By Rosemary Bunker
My mother barely noticed when, not yet three, I took off for the one-teacher school next door. She had cooked breakfast and, depending on the day of the week, would then light the copper for washing, dampen the clothes for ironing, mop and polish the floors. All this done, my mother too took off for school. She was her husband’s teacher’s aide.
The family lynch pin, my mother was, before her marriage, a renaissance woman: a science graduate, a pianist, a trained soprano, student of drawing. She knew the social niceties – the correct table setting, the approved introduction rituals, the value of religion. She knew her place and that was by her husband’s side.
So it was, my mother left the house for part of the day to teach eighteen children from farms, fettler and road work gangs.

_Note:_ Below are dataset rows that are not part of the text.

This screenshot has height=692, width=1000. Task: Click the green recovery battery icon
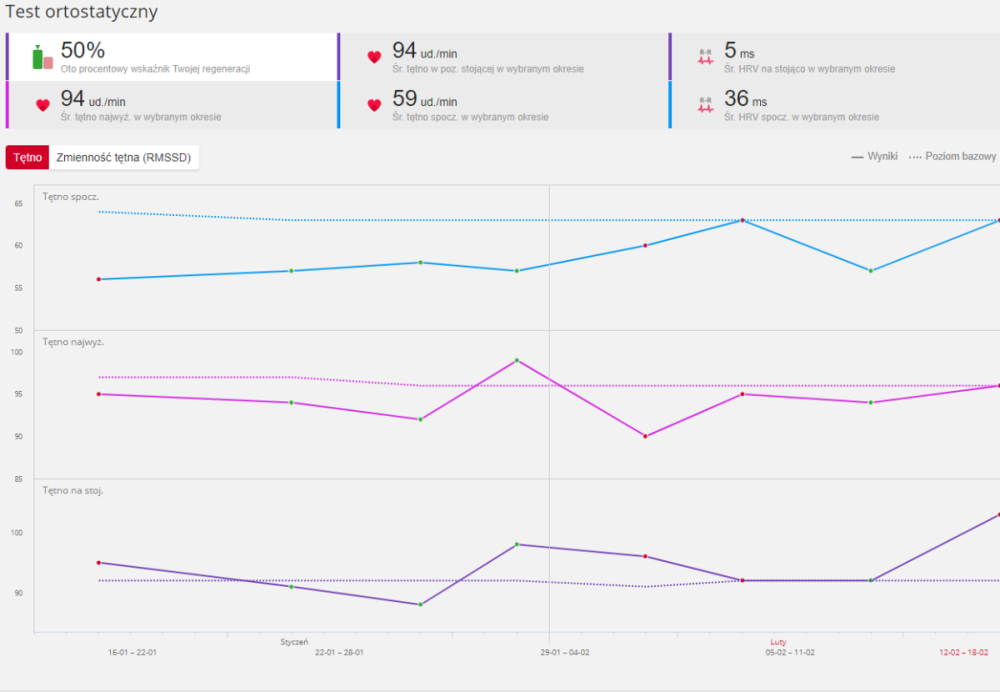pos(42,57)

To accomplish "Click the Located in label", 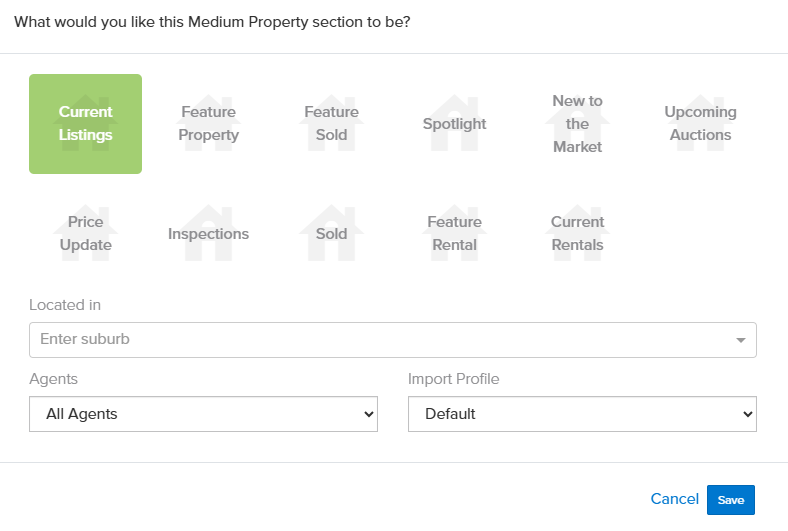I will pos(65,305).
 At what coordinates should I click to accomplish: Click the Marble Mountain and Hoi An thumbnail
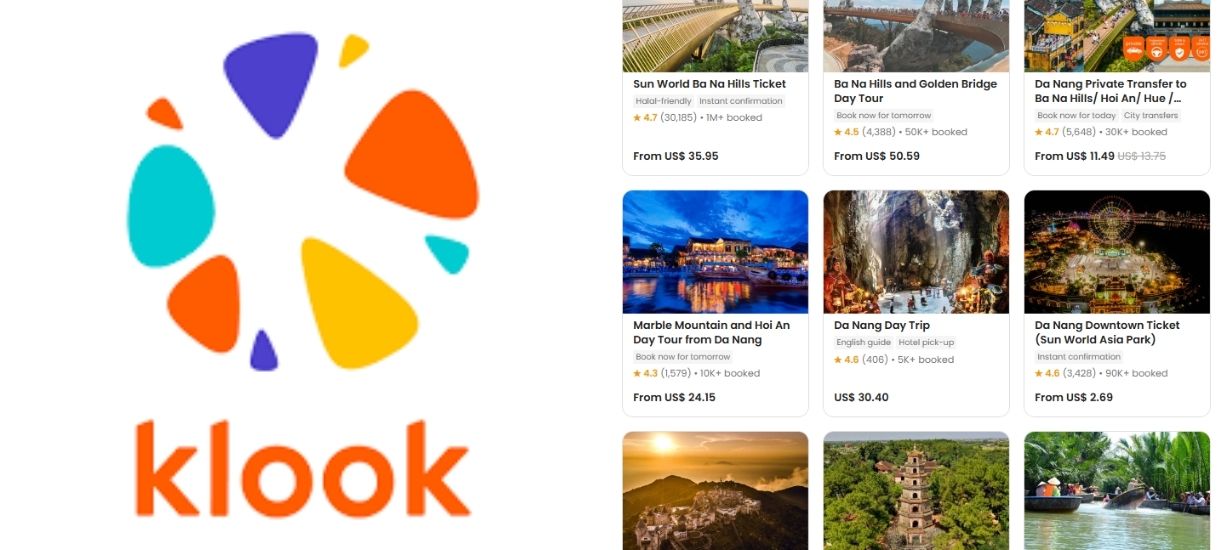click(x=715, y=252)
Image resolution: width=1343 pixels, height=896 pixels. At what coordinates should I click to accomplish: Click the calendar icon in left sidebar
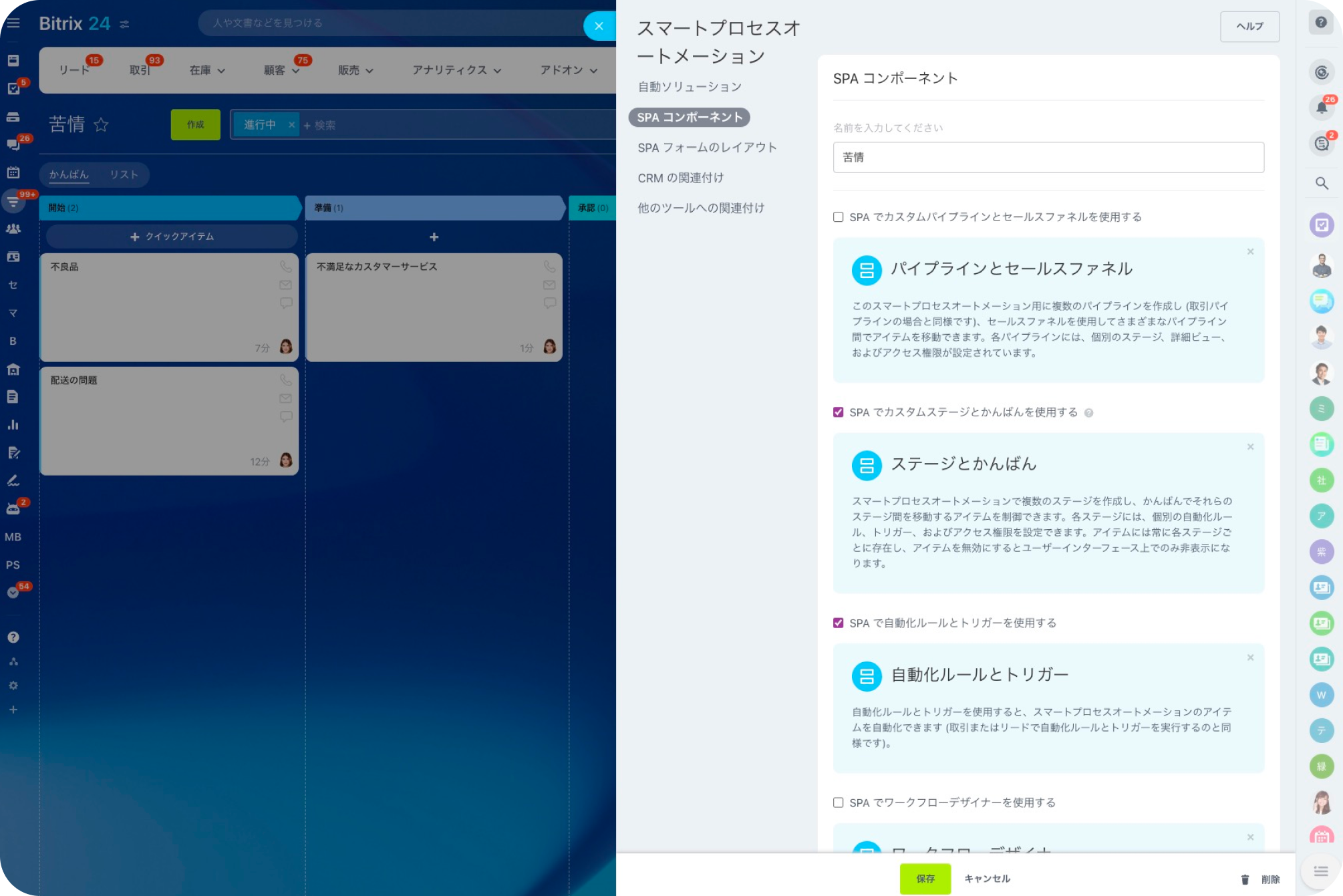[13, 172]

‘Like this’ she’d say, holding up a blue crayon, then a yellow. ‘Blue and green don’t go.’ And we’d draw on plain paper. She made each child’s drawing a recognisable flower, a daisy or a bird. We’d stand by her side as she demonstrated a run and fell seam, then help our awkward fingers to manage scissors or thread a needle. Knitting and crochet were slow processes of handing over the work and picking up the stitch. She guided the boys’ hands folding blue and orange paper to create an origami bird. Sheets of newspaper became pirates’ hats. When it was time for music out came the tuning fork and we sang ‘doh’ after her. Then, reading the words written large on the blackboard, we sang ‘Hush little baby’ until we knew the tune and the words. She listened to us reciting ballads we learnt by heart. Making up our own plays, putting on a red shawl or a sword was to give unruly boys too much licence! Control was man’s work. In that, my father, cane sitting across the table, was supreme. Mother and I were sent home for father’s control sessions.

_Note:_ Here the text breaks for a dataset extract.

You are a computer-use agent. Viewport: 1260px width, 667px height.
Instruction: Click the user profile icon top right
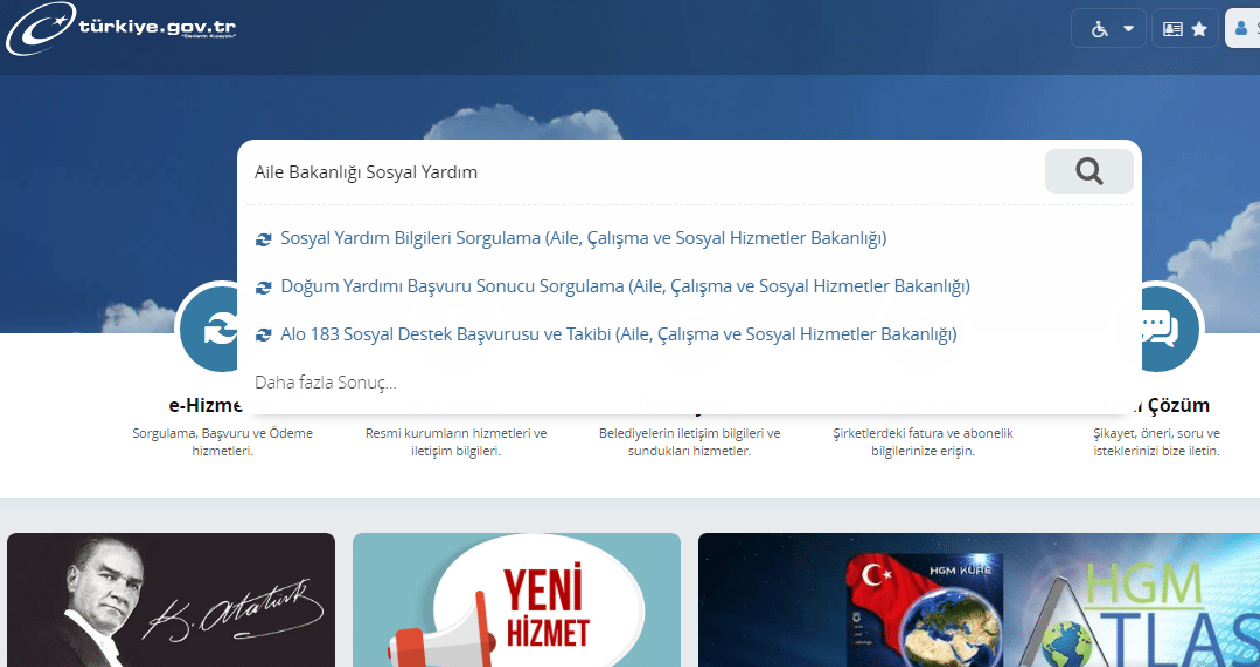(x=1241, y=27)
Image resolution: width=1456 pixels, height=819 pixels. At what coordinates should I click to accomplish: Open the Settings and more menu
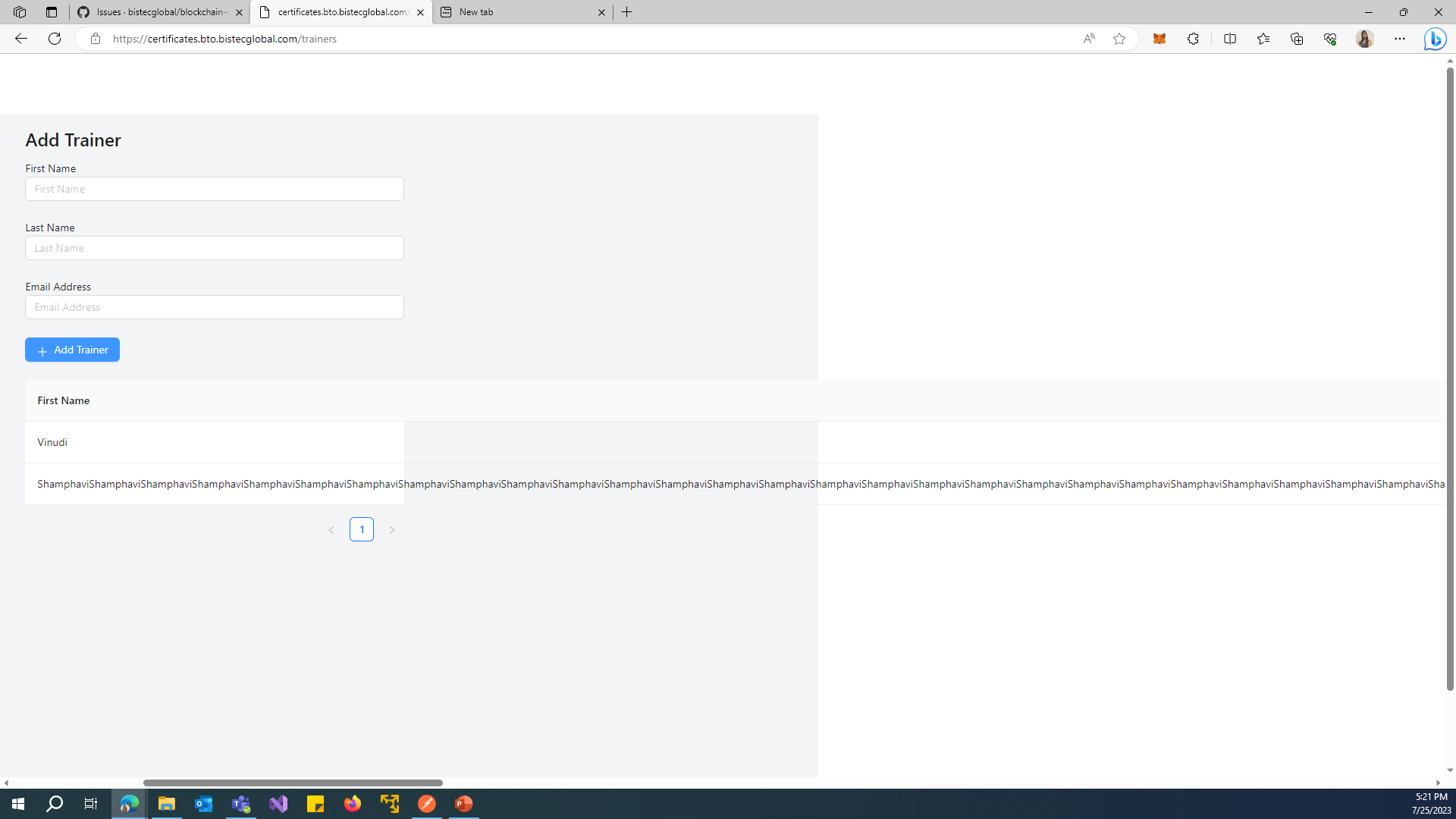click(x=1401, y=39)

I returned home often through the day to help skim the milk and beat the cream by hand to make yellow butter. Bought butter was a treat I longed for. We staked the tomatoes, cut newspaper with pinking shears for the lavatory, a deep hole with two wooden seats, or plucked a fowl. The smell of hot, wet feathers was unbearable. Because we were poor and idleness was a sin, mum made everything we wore and used. She turned her talents to making pot holders and peg bags of hessian, hemmed flour bags for tea towels and aprons on the treadle Singer sewing machine. Best dresses for Sunday, aprons, tough cesarine pinafores, knitted dresses with hats, gloves and bags for best or town sprang from her hands with pyjamas, nighties and bedsox. Once mother made a georgette dress for herself, dark wine in colour, in case we were invited out. She wore it once when, by invitation, women were invited to provide supper for the Lodge men. As mother worked at home, so did I, I learnt to make scones, plan and cook a baked rabbit dinner, make a mandatory sponge cake for the minister’s pastoral visit, preserve eggs with keypeg for the winter, stack the pantry shelves with bottles of dark red tomato sauce, fill jars with melon and lemon jam and sterilise Fowler jars for fruit – plums and peaches. How I longed for ice cream instead of boring fruit every night. Now and then mum played the piano and made me practise Czerny exercises or a Chopin Prelude. Home or school did not matter – mother could not stop working or teaching.
The war changed her life. We moved to the city. A teaching appointment meant paid work outside the home. Her domestic duties became mine after school. Looking back, I see a rational woman who embraced what she knew was best for her. I wonder if she regretted her choice. Did she marry at twenty-nine to escape spinsterhood with, she told me once, ‘a good man’ two years younger? Did my father, with a weak heart, one eye and minimal training, marry her to survive? That they melded is all I know now.